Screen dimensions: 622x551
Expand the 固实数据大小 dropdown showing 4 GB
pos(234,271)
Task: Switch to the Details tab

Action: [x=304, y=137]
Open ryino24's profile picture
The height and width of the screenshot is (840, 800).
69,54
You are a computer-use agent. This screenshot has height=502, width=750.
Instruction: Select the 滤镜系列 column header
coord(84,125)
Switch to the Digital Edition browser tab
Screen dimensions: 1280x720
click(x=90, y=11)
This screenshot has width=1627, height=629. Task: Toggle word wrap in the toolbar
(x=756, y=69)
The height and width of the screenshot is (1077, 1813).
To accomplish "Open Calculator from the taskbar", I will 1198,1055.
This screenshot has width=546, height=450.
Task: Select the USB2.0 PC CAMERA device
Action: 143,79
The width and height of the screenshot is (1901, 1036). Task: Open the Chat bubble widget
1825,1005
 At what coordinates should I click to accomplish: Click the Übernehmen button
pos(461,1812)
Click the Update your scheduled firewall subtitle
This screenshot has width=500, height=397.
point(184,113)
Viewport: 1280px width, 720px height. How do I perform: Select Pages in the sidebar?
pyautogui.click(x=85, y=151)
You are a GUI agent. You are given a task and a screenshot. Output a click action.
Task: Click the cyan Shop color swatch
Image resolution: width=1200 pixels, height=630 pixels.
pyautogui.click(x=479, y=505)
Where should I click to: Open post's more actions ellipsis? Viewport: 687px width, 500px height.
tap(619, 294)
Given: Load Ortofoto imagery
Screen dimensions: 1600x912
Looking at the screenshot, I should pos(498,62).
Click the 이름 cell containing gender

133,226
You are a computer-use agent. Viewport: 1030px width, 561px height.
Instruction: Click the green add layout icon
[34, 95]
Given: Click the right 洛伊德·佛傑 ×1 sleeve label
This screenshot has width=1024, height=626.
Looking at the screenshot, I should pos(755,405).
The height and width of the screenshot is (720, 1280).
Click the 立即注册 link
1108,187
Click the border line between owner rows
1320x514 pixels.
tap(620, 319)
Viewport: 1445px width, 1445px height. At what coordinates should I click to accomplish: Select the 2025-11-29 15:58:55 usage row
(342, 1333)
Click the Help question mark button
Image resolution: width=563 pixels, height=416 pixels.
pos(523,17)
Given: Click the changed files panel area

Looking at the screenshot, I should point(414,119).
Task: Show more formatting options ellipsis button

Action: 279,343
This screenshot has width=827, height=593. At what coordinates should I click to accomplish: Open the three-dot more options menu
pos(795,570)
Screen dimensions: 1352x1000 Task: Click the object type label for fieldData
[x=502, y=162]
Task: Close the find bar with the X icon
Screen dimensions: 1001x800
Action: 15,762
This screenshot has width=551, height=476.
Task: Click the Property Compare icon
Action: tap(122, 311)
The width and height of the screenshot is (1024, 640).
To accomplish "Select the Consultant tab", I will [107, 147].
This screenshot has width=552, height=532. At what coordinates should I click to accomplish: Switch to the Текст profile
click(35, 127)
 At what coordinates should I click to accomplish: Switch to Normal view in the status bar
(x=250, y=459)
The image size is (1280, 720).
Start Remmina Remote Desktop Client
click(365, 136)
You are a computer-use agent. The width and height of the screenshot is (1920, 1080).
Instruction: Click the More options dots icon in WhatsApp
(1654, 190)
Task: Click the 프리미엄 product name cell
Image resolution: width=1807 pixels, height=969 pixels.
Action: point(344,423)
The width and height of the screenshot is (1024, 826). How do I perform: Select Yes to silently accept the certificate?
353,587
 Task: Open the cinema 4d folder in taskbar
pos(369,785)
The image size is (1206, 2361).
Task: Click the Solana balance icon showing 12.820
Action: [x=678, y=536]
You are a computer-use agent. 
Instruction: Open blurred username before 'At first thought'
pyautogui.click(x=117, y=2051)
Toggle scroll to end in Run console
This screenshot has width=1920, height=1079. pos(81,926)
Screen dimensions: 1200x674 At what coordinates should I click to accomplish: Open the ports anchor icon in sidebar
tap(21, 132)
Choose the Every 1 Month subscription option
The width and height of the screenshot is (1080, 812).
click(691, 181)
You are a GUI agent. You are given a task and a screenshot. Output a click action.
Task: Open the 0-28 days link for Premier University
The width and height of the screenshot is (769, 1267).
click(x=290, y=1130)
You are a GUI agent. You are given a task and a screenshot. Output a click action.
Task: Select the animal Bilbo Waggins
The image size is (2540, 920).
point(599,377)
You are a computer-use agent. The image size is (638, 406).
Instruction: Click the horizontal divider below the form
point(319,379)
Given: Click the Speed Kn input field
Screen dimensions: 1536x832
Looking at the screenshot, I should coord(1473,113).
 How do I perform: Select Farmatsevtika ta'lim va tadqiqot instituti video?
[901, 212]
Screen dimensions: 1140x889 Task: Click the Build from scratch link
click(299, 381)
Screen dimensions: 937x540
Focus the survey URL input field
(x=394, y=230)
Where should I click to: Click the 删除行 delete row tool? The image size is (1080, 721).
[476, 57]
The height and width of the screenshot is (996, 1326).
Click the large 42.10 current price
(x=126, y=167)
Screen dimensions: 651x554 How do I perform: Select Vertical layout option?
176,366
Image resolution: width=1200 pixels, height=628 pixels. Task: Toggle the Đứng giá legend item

=======

Work required: Would you copy out all the entries above without changing a single character?

Reply to the task:
Screen dimensions: 622x551
Expand the 固实数据大小 dropdown showing 4 GB
pos(234,271)
Task: Switch to the Details tab

Action: [x=304, y=137]
Open ryino24's profile picture
The height and width of the screenshot is (840, 800).
69,54
You are a computer-use agent. This screenshot has height=502, width=750.
Instruction: Select the 滤镜系列 column header
coord(84,125)
Switch to the Digital Edition browser tab
Screen dimensions: 1280x720
click(x=90, y=11)
This screenshot has width=1627, height=629. Task: Toggle word wrap in the toolbar
(x=756, y=69)
The height and width of the screenshot is (1077, 1813).
To accomplish "Open Calculator from the taskbar", I will 1198,1055.
This screenshot has width=546, height=450.
Task: Select the USB2.0 PC CAMERA device
Action: 143,79
The width and height of the screenshot is (1901, 1036). Task: Open the Chat bubble widget
1825,1005
 At what coordinates should I click to accomplish: Click the Übernehmen button
pos(461,1812)
Click the Update your scheduled firewall subtitle
This screenshot has width=500, height=397.
point(184,113)
Viewport: 1280px width, 720px height. How do I perform: Select Pages in the sidebar?
pyautogui.click(x=85, y=151)
You are a GUI agent. You are given a task and a screenshot. Output a click action.
Task: Click the cyan Shop color swatch
Image resolution: width=1200 pixels, height=630 pixels.
pyautogui.click(x=479, y=505)
Where should I click to: Open post's more actions ellipsis? Viewport: 687px width, 500px height.
tap(619, 294)
Given: Load Ortofoto imagery
Screen dimensions: 1600x912
Looking at the screenshot, I should pos(498,62).
Click the 이름 cell containing gender

133,226
You are a computer-use agent. Viewport: 1030px width, 561px height.
Instruction: Click the green add layout icon
[34, 95]
Given: Click the right 洛伊德·佛傑 ×1 sleeve label
This screenshot has width=1024, height=626.
Looking at the screenshot, I should pos(755,405).
The height and width of the screenshot is (720, 1280).
Click the 立即注册 link
1108,187
Click the border line between owner rows
1320x514 pixels.
tap(620, 319)
Viewport: 1445px width, 1445px height. At what coordinates should I click to accomplish: Select the 2025-11-29 15:58:55 usage row
(342, 1333)
Click the Help question mark button
Image resolution: width=563 pixels, height=416 pixels.
pos(523,17)
Given: Click the changed files panel area

Looking at the screenshot, I should point(414,119).
Task: Show more formatting options ellipsis button

Action: 279,343
This screenshot has width=827, height=593. At what coordinates should I click to accomplish: Open the three-dot more options menu
pos(795,570)
Screen dimensions: 1352x1000 Task: Click the object type label for fieldData
[x=502, y=162]
Task: Close the find bar with the X icon
Screen dimensions: 1001x800
Action: 15,762
This screenshot has width=551, height=476.
Task: Click the Property Compare icon
Action: tap(122, 311)
The width and height of the screenshot is (1024, 640).
To accomplish "Select the Consultant tab", I will [107, 147].
This screenshot has width=552, height=532. At what coordinates should I click to accomplish: Switch to the Текст profile
click(35, 127)
 At what coordinates should I click to accomplish: Switch to Normal view in the status bar
(x=250, y=459)
The image size is (1280, 720).
Start Remmina Remote Desktop Client
click(365, 136)
You are a computer-use agent. The width and height of the screenshot is (1920, 1080).
Instruction: Click the More options dots icon in WhatsApp
(1654, 190)
Task: Click the 프리미엄 product name cell
Image resolution: width=1807 pixels, height=969 pixels.
Action: point(344,423)
The width and height of the screenshot is (1024, 826). How do I perform: Select Yes to silently accept the certificate?
353,587
 Task: Open the cinema 4d folder in taskbar
pos(369,785)
The image size is (1206, 2361).
Task: Click the Solana balance icon showing 12.820
Action: [x=678, y=536]
You are a computer-use agent. 
Instruction: Open blurred username before 'At first thought'
pyautogui.click(x=117, y=2051)
Toggle scroll to end in Run console
This screenshot has width=1920, height=1079. pos(81,926)
Screen dimensions: 1200x674 At what coordinates should I click to accomplish: Open the ports anchor icon in sidebar
tap(21, 132)
Choose the Every 1 Month subscription option
The width and height of the screenshot is (1080, 812).
click(691, 181)
You are a GUI agent. You are given a task and a screenshot. Output a click action.
Task: Open the 0-28 days link for Premier University
The width and height of the screenshot is (769, 1267).
click(x=290, y=1130)
You are a GUI agent. You are given a task and a screenshot. Output a click action.
Task: Select the animal Bilbo Waggins
The image size is (2540, 920).
point(599,377)
You are a computer-use agent. The image size is (638, 406).
Instruction: Click the horizontal divider below the form
point(319,379)
Given: Click the Speed Kn input field
Screen dimensions: 1536x832
Looking at the screenshot, I should coord(1473,113).
 How do I perform: Select Farmatsevtika ta'lim va tadqiqot instituti video?
[901, 212]
Screen dimensions: 1140x889 Task: Click the Build from scratch link
click(299, 381)
Screen dimensions: 937x540
Focus the survey URL input field
(x=394, y=230)
Where should I click to: Click the 删除行 delete row tool? The image size is (1080, 721).
[476, 57]
The height and width of the screenshot is (996, 1326).
Click the large 42.10 current price
(x=126, y=167)
Screen dimensions: 651x554 How do I perform: Select Vertical layout option?
176,366
Image resolution: width=1200 pixels, height=628 pixels. Task: Toggle the Đứng giá legend item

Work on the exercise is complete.